Laurel and Hardy

Slipping Wives (1927). And yes, I am going to blog a review of every single Laurel and Hardy movie. I genuinely think it’s a good use of my time.

This is really a Stan Laurel vehicle, though top billing is given to Priscilla Dean. Oliver Hardy is almost unrecognisable as a snooty butler.

Priscilla Dean was a well known star of the silent screen, someone whose achievements have never really translated to subsequent generations. She plays the wife of a distracted artist who has lost all interest in her. Hubby is not playing away, he’s just not playing at all. They live together in a huge mansion which, based on the uninspired quality of the paintings in evidence, demonstrates that one or other of them must be independently very wealthy. The scantily clad models that festoon his enormous studio can’t come cheap. A family friend suggests to the wife that jealousy is the only way to reignite conjugal passion and at this moment, Stan arrives – a clueless paint delivery man who immediately picks a messy paint-spilling fight with Ollie over whether or not he should use the servants’ entrance. Stan is immediately enlisted as the man who will drive the husband back into his wife’s tender arms.

Stan however mistakes the family friend for the husband. The remainder of the plot depends on this confusion. It’s hardly Stan’s fault since nobody has bothered to tell him who’s who.

Stan is introduced as a writer of fairy tales and star turn of the film consists of Stan miming the story of Samson and Delilah as an after dinner entertainment, a scene which clearly owes much to Chaplin’s miming of the David and Goliath story in ‘The Pilgrim’ a few years earlier. Unlike Chaplin’s congregation, Stan’s audience is less than impressed by this performance, particularly when the pillar felling climax makes a mess of the living room and clouts Ollie again.

The remainder of the film races to the end of its second reel in a chase of beds and gunplay. Yet again we are reminded that guns don’t really kill people, they just tear and blacken your trousers.

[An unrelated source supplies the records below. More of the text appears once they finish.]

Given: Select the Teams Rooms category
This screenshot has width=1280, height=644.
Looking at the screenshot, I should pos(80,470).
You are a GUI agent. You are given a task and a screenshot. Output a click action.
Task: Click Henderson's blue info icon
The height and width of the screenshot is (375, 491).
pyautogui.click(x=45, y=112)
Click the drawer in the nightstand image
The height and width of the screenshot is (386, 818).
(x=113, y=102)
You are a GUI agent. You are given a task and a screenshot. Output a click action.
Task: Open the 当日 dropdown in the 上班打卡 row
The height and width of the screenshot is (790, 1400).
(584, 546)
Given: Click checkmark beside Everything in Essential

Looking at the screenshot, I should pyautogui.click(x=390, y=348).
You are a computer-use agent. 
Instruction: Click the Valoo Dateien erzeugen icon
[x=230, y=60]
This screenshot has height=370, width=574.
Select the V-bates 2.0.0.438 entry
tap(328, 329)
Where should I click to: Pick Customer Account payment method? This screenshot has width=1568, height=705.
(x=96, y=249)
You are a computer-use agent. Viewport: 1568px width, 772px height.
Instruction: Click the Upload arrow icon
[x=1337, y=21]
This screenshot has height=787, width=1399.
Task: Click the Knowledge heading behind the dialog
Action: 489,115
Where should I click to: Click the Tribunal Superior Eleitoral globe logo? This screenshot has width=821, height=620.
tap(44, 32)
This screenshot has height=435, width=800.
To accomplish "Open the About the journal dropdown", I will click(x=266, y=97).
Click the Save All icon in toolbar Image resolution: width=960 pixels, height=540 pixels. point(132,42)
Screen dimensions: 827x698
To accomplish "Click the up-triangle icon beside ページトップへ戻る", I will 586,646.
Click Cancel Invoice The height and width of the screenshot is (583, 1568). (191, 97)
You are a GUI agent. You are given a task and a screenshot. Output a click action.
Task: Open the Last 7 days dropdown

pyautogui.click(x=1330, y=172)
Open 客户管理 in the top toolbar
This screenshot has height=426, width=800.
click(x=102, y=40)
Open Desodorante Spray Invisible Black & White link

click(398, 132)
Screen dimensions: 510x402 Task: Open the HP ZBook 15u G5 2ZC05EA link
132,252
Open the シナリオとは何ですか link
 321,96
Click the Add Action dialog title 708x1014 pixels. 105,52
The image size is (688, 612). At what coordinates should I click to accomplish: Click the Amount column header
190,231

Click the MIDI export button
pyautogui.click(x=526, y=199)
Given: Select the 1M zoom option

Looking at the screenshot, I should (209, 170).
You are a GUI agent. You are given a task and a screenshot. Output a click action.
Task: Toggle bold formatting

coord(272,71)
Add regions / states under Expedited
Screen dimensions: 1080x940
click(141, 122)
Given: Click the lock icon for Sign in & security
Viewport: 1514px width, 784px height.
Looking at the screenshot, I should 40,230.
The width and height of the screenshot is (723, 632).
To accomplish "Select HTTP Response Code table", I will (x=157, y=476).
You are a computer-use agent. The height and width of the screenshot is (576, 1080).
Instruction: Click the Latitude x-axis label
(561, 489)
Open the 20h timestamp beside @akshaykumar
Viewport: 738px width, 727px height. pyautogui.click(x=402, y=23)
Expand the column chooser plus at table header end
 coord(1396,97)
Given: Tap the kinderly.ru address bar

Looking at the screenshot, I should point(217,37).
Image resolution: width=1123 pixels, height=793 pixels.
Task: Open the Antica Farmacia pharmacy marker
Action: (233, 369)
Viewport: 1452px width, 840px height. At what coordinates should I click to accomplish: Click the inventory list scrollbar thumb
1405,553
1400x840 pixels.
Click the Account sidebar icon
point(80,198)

The premise of this film would be revisited a decade later in ‘The Fixer Uppers’, this time with Ollie rather than Stan in the hot seat. The later film is a far more sombre effort in which death is very real and very imminent.

So, not yet a Laurel and Hardy film, but a film which illustrate just how energetic the young Stan Laurel could be… the physical exertion underpinning his elegant and effortless running and jumping and diving and crashing…

Like all the best films of its kind, it’s an exhibition of athleticism.